▶ [Exercise requirements]: Nothing in the listing should be dropped or altered when it is copied.

▶ [Dataset records]:
********************
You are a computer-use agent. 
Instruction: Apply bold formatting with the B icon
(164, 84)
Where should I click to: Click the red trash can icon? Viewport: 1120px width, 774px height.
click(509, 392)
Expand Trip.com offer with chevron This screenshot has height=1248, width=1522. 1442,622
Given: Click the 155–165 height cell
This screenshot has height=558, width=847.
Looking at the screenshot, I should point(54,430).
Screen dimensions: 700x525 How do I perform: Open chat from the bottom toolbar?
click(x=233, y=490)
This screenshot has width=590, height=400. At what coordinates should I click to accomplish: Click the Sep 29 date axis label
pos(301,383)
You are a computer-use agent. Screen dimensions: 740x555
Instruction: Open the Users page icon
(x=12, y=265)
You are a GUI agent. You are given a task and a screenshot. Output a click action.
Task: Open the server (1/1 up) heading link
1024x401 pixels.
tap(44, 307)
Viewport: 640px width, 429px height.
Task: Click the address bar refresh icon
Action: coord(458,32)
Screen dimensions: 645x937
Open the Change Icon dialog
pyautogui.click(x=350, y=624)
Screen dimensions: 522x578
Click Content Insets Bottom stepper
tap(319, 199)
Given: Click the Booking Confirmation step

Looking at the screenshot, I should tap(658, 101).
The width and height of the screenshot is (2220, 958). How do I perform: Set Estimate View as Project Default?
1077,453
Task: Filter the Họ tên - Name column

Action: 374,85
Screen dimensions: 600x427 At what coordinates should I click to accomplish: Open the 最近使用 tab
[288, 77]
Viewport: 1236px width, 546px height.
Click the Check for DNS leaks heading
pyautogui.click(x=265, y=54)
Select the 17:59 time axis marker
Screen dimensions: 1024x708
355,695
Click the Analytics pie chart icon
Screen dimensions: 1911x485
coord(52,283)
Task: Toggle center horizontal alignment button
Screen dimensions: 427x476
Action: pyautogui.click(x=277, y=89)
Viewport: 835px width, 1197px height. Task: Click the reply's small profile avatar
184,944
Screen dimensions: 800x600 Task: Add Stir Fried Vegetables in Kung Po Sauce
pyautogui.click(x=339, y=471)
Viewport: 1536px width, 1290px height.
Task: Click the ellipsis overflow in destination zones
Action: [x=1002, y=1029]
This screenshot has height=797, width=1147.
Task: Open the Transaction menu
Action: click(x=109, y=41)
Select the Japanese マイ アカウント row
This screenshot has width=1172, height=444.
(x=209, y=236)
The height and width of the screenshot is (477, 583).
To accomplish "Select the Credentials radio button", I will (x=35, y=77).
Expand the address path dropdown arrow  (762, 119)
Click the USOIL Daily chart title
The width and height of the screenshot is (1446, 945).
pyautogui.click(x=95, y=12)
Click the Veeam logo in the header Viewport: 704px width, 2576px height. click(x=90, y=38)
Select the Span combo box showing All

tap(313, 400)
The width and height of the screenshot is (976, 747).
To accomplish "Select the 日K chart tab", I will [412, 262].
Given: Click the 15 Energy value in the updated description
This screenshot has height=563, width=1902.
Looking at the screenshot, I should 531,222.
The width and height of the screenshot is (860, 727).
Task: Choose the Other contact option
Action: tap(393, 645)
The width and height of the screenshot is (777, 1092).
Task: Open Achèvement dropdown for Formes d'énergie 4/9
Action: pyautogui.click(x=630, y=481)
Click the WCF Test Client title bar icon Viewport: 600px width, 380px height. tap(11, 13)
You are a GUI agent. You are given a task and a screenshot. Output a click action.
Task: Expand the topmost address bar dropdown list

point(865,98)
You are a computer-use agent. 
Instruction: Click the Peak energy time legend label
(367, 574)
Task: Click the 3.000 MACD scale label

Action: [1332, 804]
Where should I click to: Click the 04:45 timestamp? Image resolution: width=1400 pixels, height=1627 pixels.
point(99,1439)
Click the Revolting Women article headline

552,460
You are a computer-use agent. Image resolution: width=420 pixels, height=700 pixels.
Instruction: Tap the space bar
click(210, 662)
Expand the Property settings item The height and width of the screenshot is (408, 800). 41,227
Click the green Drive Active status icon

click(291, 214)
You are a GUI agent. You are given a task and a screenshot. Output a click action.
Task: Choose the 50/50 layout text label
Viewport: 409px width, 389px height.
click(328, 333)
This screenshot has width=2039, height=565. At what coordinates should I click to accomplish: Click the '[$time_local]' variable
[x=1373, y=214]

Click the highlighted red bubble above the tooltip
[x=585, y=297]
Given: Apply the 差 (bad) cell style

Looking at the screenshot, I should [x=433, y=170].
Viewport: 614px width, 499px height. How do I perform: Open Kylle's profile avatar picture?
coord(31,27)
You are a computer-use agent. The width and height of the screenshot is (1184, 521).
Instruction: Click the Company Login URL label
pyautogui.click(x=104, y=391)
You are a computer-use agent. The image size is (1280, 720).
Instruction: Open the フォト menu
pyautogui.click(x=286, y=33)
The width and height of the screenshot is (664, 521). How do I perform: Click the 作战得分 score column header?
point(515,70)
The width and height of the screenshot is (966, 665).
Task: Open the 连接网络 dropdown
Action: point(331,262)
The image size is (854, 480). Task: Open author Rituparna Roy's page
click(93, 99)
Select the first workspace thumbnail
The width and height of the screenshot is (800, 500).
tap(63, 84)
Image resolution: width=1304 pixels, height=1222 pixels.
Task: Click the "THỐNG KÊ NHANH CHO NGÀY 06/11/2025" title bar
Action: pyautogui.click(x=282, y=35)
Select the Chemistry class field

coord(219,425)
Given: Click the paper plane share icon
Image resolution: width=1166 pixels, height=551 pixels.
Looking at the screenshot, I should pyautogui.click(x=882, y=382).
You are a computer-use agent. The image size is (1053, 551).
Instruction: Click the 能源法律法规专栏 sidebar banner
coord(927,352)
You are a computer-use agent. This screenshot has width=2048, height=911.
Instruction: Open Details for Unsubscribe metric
********************
▶ [Task solution]:
You are a computer-use agent. 
Instruction: Apply bold formatting with the B icon
(164, 84)
Where should I click to: Click the red trash can icon? Viewport: 1120px width, 774px height.
click(509, 392)
Expand Trip.com offer with chevron This screenshot has height=1248, width=1522. 1442,622
Given: Click the 155–165 height cell
This screenshot has height=558, width=847.
Looking at the screenshot, I should point(54,430).
Screen dimensions: 700x525 How do I perform: Open chat from the bottom toolbar?
click(x=233, y=490)
This screenshot has width=590, height=400. At what coordinates should I click to accomplish: Click the Sep 29 date axis label
pos(301,383)
You are a computer-use agent. Screen dimensions: 740x555
Instruction: Open the Users page icon
(x=12, y=265)
You are a GUI agent. You are given a task and a screenshot. Output a click action.
Task: Open the server (1/1 up) heading link
1024x401 pixels.
tap(44, 307)
Viewport: 640px width, 429px height.
Task: Click the address bar refresh icon
Action: coord(458,32)
Screen dimensions: 645x937
Open the Change Icon dialog
pyautogui.click(x=350, y=624)
Screen dimensions: 522x578
Click Content Insets Bottom stepper
tap(319, 199)
Given: Click the Booking Confirmation step

Looking at the screenshot, I should tap(658, 101).
The width and height of the screenshot is (2220, 958). How do I perform: Set Estimate View as Project Default?
1077,453
Task: Filter the Họ tên - Name column

Action: 374,85
Screen dimensions: 600x427 At what coordinates should I click to accomplish: Open the 最近使用 tab
[288, 77]
Viewport: 1236px width, 546px height.
Click the Check for DNS leaks heading
pyautogui.click(x=265, y=54)
Select the 17:59 time axis marker
Screen dimensions: 1024x708
355,695
Click the Analytics pie chart icon
Screen dimensions: 1911x485
coord(52,283)
Task: Toggle center horizontal alignment button
Screen dimensions: 427x476
Action: pyautogui.click(x=277, y=89)
Viewport: 835px width, 1197px height. Task: Click the reply's small profile avatar
184,944
Screen dimensions: 800x600 Task: Add Stir Fried Vegetables in Kung Po Sauce
pyautogui.click(x=339, y=471)
Viewport: 1536px width, 1290px height.
Task: Click the ellipsis overflow in destination zones
Action: [x=1002, y=1029]
This screenshot has height=797, width=1147.
Task: Open the Transaction menu
Action: click(x=109, y=41)
Select the Japanese マイ アカウント row
This screenshot has width=1172, height=444.
(x=209, y=236)
The height and width of the screenshot is (477, 583).
To accomplish "Select the Credentials radio button", I will (x=35, y=77).
Expand the address path dropdown arrow  (762, 119)
Click the USOIL Daily chart title
The width and height of the screenshot is (1446, 945).
pyautogui.click(x=95, y=12)
Click the Veeam logo in the header Viewport: 704px width, 2576px height. click(x=90, y=38)
Select the Span combo box showing All

tap(313, 400)
The width and height of the screenshot is (976, 747).
To accomplish "Select the 日K chart tab", I will [412, 262].
Given: Click the 15 Energy value in the updated description
This screenshot has height=563, width=1902.
Looking at the screenshot, I should 531,222.
The width and height of the screenshot is (860, 727).
Task: Choose the Other contact option
Action: tap(393, 645)
The width and height of the screenshot is (777, 1092).
Task: Open Achèvement dropdown for Formes d'énergie 4/9
Action: pyautogui.click(x=630, y=481)
Click the WCF Test Client title bar icon Viewport: 600px width, 380px height. tap(11, 13)
You are a GUI agent. You are given a task and a screenshot. Output a click action.
Task: Expand the topmost address bar dropdown list

point(865,98)
You are a computer-use agent. 
Instruction: Click the Peak energy time legend label
(367, 574)
Task: Click the 3.000 MACD scale label

Action: [1332, 804]
Where should I click to: Click the 04:45 timestamp? Image resolution: width=1400 pixels, height=1627 pixels.
point(99,1439)
Click the Revolting Women article headline

552,460
You are a computer-use agent. Image resolution: width=420 pixels, height=700 pixels.
Instruction: Tap the space bar
click(210, 662)
Expand the Property settings item The height and width of the screenshot is (408, 800). 41,227
Click the green Drive Active status icon

click(291, 214)
You are a GUI agent. You are given a task and a screenshot. Output a click action.
Task: Choose the 50/50 layout text label
Viewport: 409px width, 389px height.
click(328, 333)
This screenshot has width=2039, height=565. At what coordinates should I click to accomplish: Click the '[$time_local]' variable
[x=1373, y=214]

Click the highlighted red bubble above the tooltip
[x=585, y=297]
Given: Apply the 差 (bad) cell style

Looking at the screenshot, I should [x=433, y=170].
Viewport: 614px width, 499px height. How do I perform: Open Kylle's profile avatar picture?
coord(31,27)
You are a computer-use agent. The width and height of the screenshot is (1184, 521).
Instruction: Click the Company Login URL label
pyautogui.click(x=104, y=391)
You are a computer-use agent. The image size is (1280, 720).
Instruction: Open the フォト menu
pyautogui.click(x=286, y=33)
The width and height of the screenshot is (664, 521). How do I perform: Click the 作战得分 score column header?
point(515,70)
The width and height of the screenshot is (966, 665).
Task: Open the 连接网络 dropdown
Action: point(331,262)
The image size is (854, 480). Task: Open author Rituparna Roy's page
click(93, 99)
Select the first workspace thumbnail
The width and height of the screenshot is (800, 500).
tap(63, 84)
Image resolution: width=1304 pixels, height=1222 pixels.
Task: Click the "THỐNG KÊ NHANH CHO NGÀY 06/11/2025" title bar
Action: pyautogui.click(x=282, y=35)
Select the Chemistry class field

coord(219,425)
Given: Click the paper plane share icon
Image resolution: width=1166 pixels, height=551 pixels.
Looking at the screenshot, I should pyautogui.click(x=882, y=382).
You are a computer-use agent. The image size is (1053, 551).
Instruction: Click the 能源法律法规专栏 sidebar banner
coord(927,352)
You are a computer-use agent. This screenshot has width=2048, height=911.
Instruction: Open Details for Unsubscribe metric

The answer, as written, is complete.